Since the availability of extended coverage and the rationale behind it were known to the Legislature when the financial responsibility act was enacted, it seems reasonable to conclude that the Legislature recognized this rationale and drafted the "owned (but not designated) vehicle" exclusion to further the policies reflected in the rationale. In conclusion, MCL 257.520(c); MSA 9.2220(c) does not require that the defendant provide liability *739 coverage for plaintiff when driving her husband's automobile since that automobile is owned by a "named insured" under the policy and is not the owned vehicle described in the policy.

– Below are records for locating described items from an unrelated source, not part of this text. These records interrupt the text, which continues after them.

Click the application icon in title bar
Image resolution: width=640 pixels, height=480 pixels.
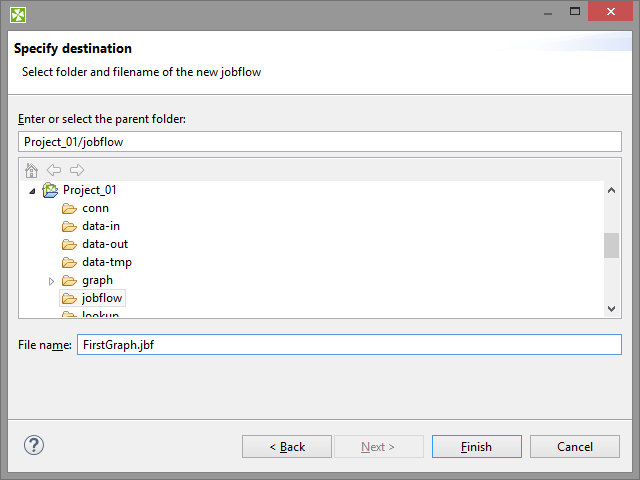point(17,14)

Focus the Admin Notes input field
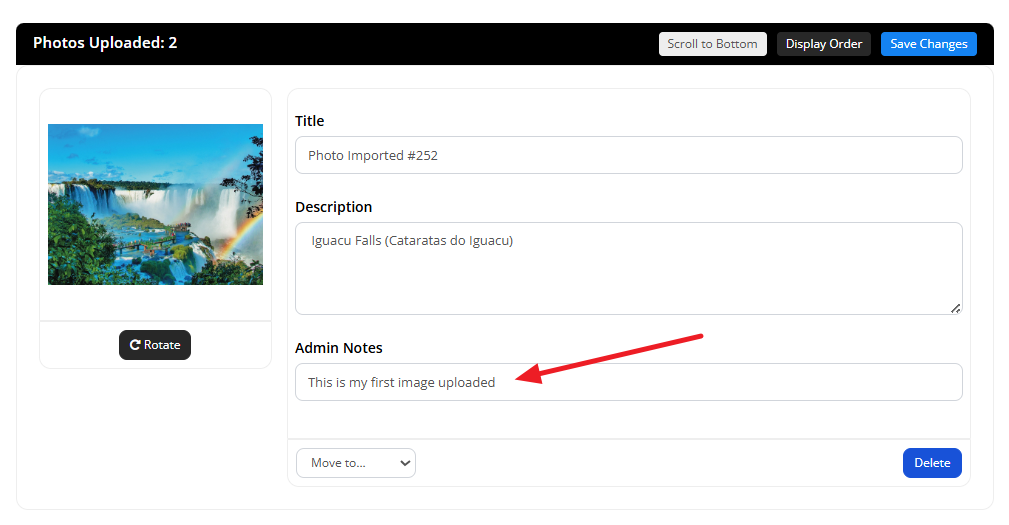629,382
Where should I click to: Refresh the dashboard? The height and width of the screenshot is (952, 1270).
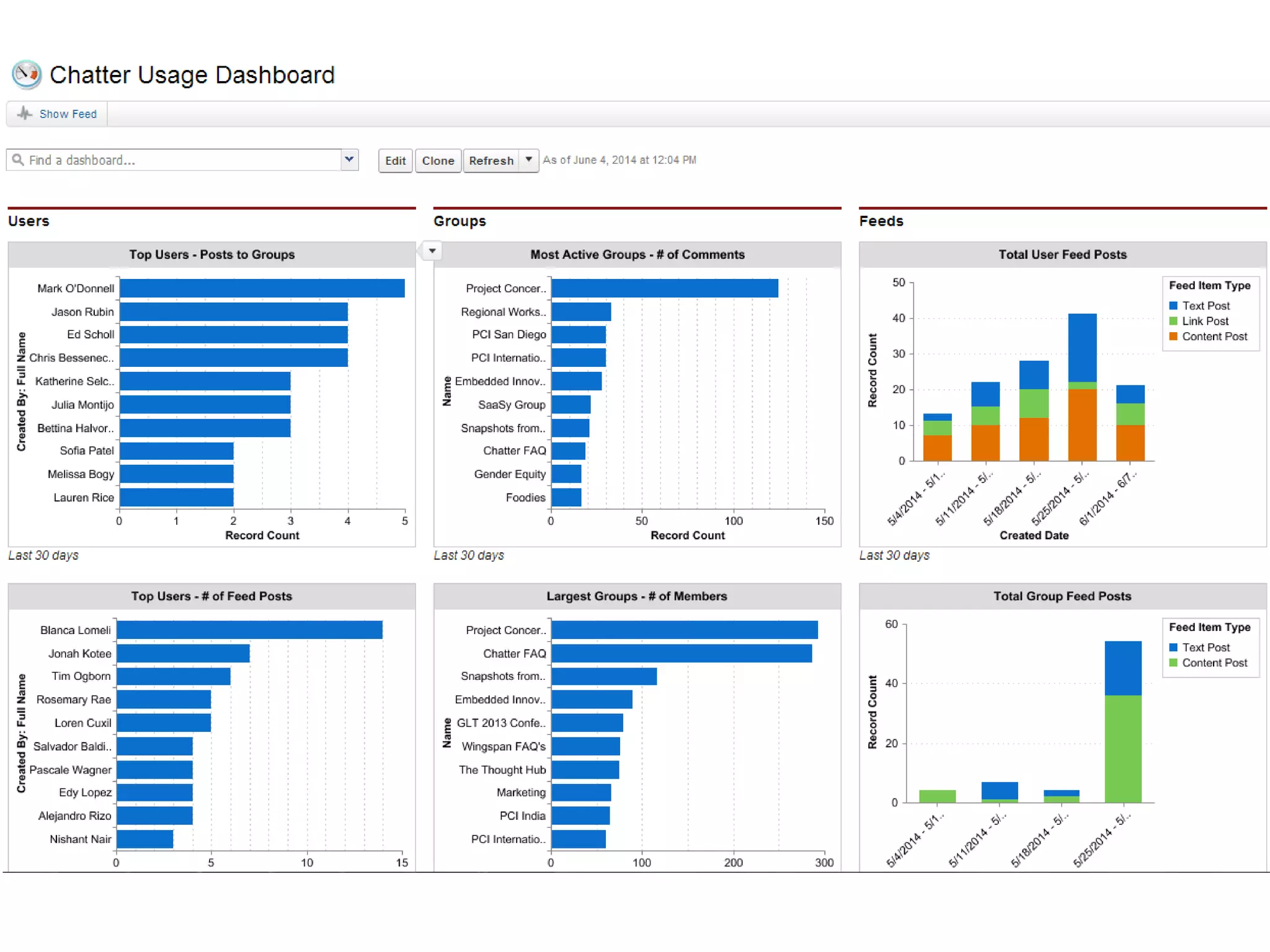(x=491, y=161)
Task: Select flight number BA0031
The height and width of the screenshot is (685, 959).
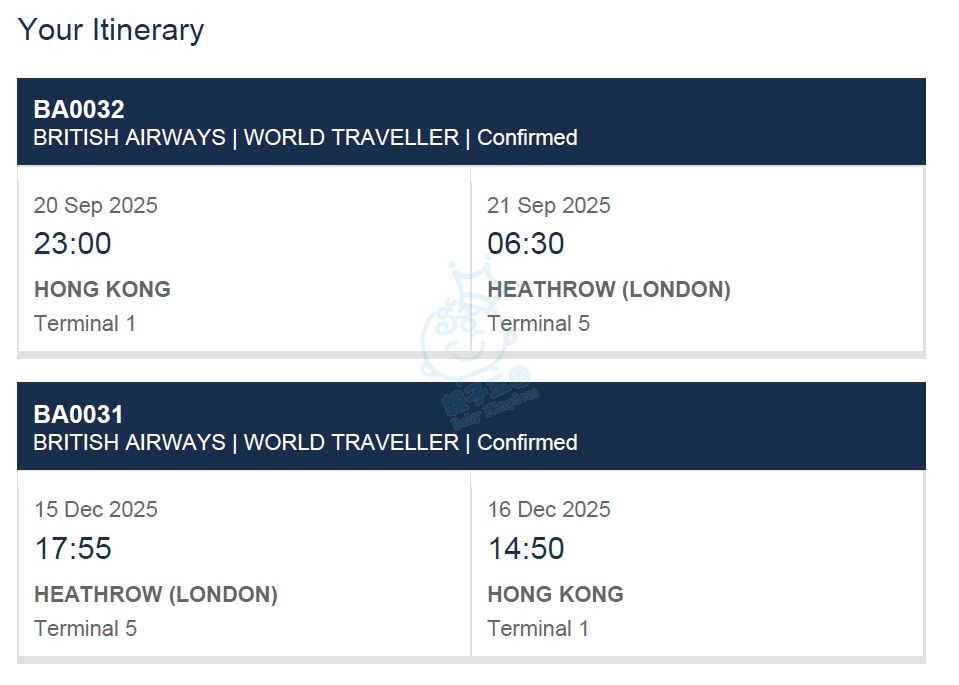Action: (x=79, y=414)
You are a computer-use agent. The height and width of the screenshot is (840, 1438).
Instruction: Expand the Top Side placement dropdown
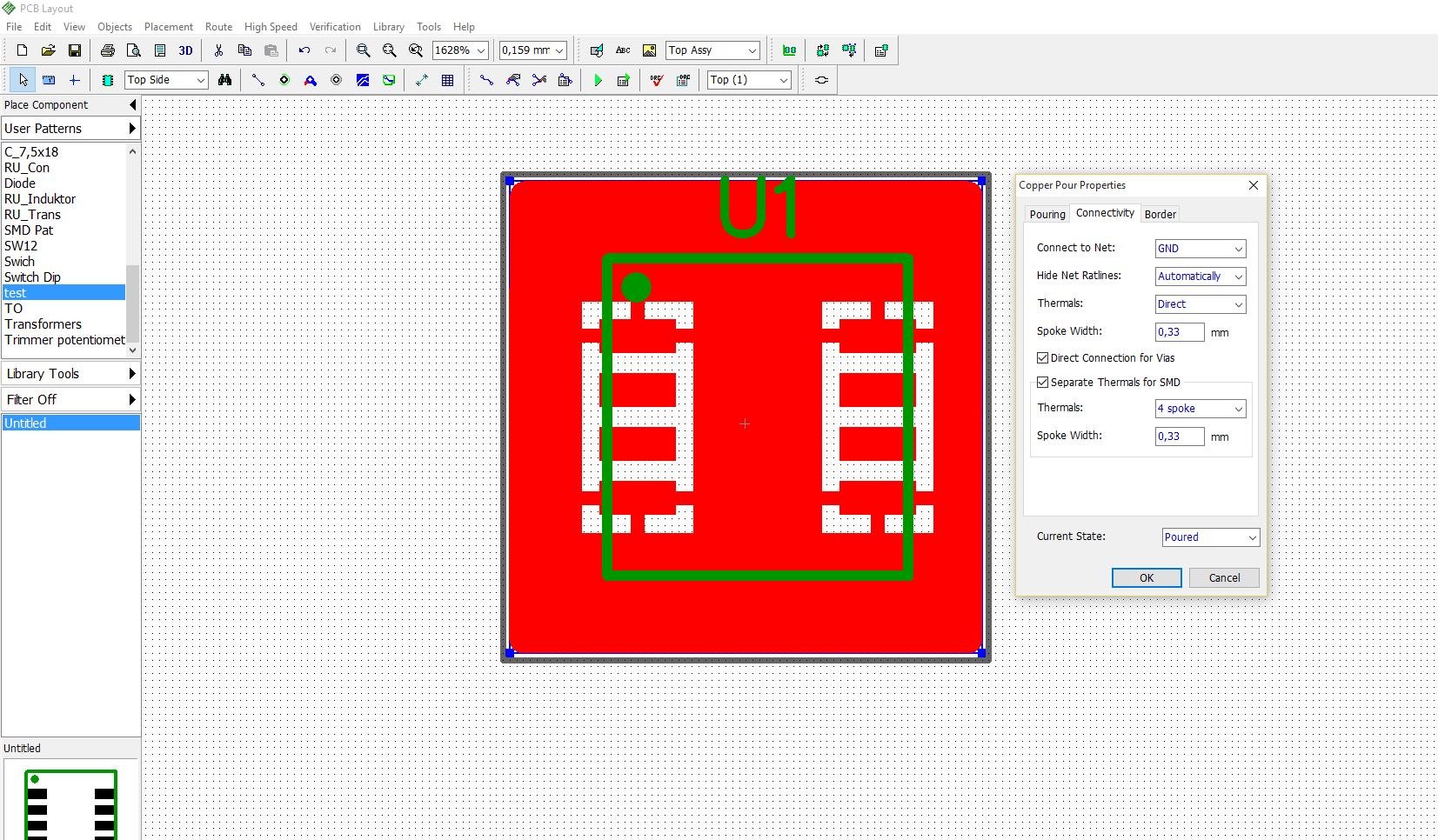pos(166,80)
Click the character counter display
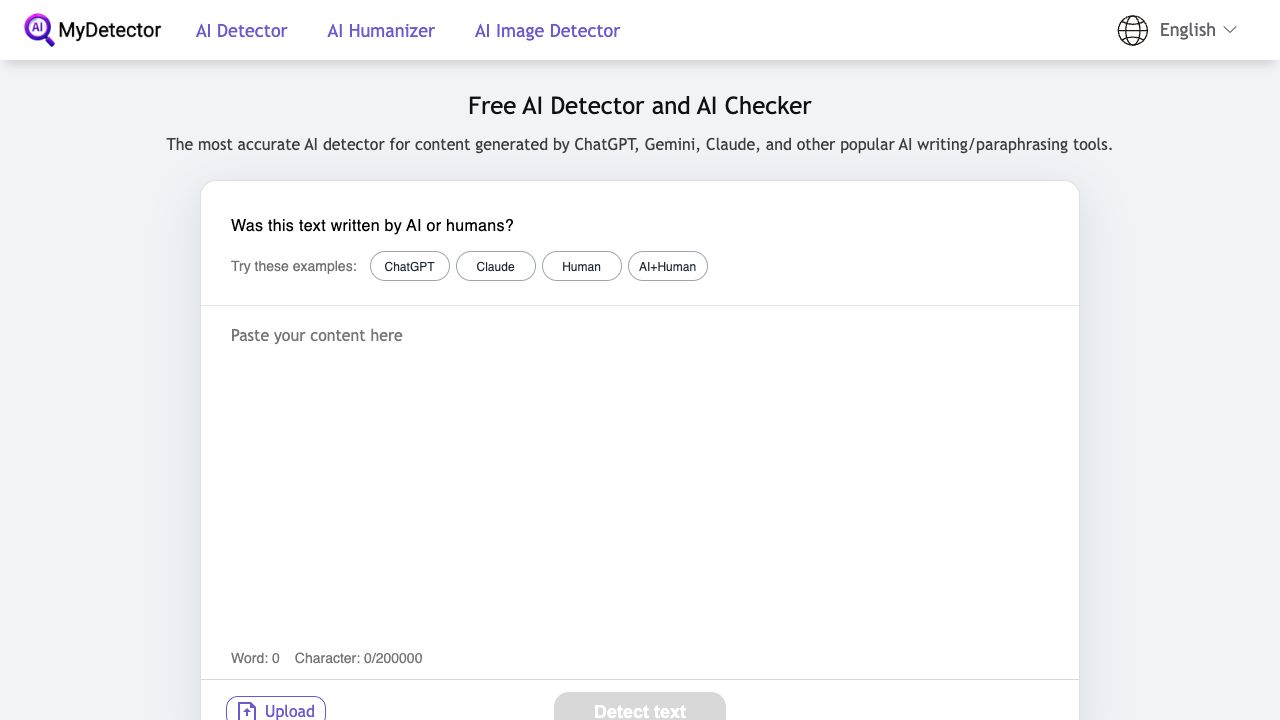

Plaintiffs also argue that the denial of plaintiff Edna's right to use the benefits of her policy causes a violation of the public policy in favor of marriage. Since the husband's insurance company would have included plaintiff Edna's automobile on the husband's policy, or vice versa, upon notification of the marriage and upon the payment of any required premium, we believe this argument to be without merit.

Affirmed. Costs to defendant.

NOTES

[*] Circuit judge, sitting on the Court of Appeals by assignment.